Marzolf Susan, Zekarias Berhane, Tedla Kifleyesus, Woldeyesus Dawit Estifanos, Sereke Dawit, Yohannes Abraham, Asrat Kibreab, Weaver Marcia R
a Department of Obstetrics/Gynecology , Orotta Postgraduate Medical Education , Asmara , Eritrea.
Glob Public Health. 2015;10(8):980-94. doi: 10.1080/17441692.2015.1050437. Epub 2015 Jul 20.
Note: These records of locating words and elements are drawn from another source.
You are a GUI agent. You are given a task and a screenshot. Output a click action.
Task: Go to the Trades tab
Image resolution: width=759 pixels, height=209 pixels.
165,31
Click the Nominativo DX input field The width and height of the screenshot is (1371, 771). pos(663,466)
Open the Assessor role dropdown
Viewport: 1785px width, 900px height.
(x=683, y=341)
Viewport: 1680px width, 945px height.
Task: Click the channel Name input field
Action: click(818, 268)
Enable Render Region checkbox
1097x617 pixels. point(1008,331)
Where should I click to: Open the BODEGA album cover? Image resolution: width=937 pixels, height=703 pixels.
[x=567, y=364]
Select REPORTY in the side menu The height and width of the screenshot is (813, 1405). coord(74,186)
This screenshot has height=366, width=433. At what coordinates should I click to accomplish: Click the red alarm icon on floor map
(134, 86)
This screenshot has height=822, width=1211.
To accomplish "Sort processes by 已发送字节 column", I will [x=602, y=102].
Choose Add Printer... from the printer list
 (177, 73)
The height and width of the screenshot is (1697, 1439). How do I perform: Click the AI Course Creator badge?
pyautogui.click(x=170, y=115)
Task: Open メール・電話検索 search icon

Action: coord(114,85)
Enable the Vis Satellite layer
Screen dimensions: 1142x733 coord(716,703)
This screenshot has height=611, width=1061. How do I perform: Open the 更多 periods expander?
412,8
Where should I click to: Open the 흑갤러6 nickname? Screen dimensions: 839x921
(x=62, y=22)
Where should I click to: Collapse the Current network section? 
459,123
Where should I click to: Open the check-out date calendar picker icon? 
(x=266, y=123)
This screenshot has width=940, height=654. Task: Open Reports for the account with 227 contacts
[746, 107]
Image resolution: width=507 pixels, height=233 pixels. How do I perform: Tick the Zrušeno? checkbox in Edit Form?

Education and training can improve the quality of health care. We evaluated a course taught by Obstetrics/Gynaecology residents on the work environment and maternal/neonatal outcomes at Orotta Maternity Hospital. Participants were given a Standardised Safety Attitudes Questionnaire (SAQ) to measure work environment before and after training. Maternal/neonatal outcomes were extracted from hospital logbooks. Neonatal quality indicators were: adverse score index, weighted score index and severity score index. SAQ response rate was 77.6% (45/58) pre-training and 95.6% (43/45) post-training. Mean total SAQ score increased from 3.07 to 3.32 out of 5 points (p < 0.05). Changes in relative risk (RR) were not statistically significant for maternal [maternal death ratio of RR (RRR) =1.08, 95% CI: 0.20-5.84 and blood transfusion RRR = 0.90, 95% CI: 0.74 -1.09] or neonatal outcomes (intrapartum death RRR = 1.24, 95% CI: 0.57-2.75, neonatal death RRR = 0.93, 95% CI: 0.26-3.24, neonatal transfer RRR = 1.02, 95% CI: 0.81-1.27, and Apgar < 7 at 5 minutes RRR = 1.20, 95% CI: 0.83-1.73). Neonatal quality indicators did not change significantly. Utilising residents to teach staff-developed training within a hospital setting was feasible and may improve the work environment. Impact on maternal/neonatal outcomes is not evident but continued follow-up is important.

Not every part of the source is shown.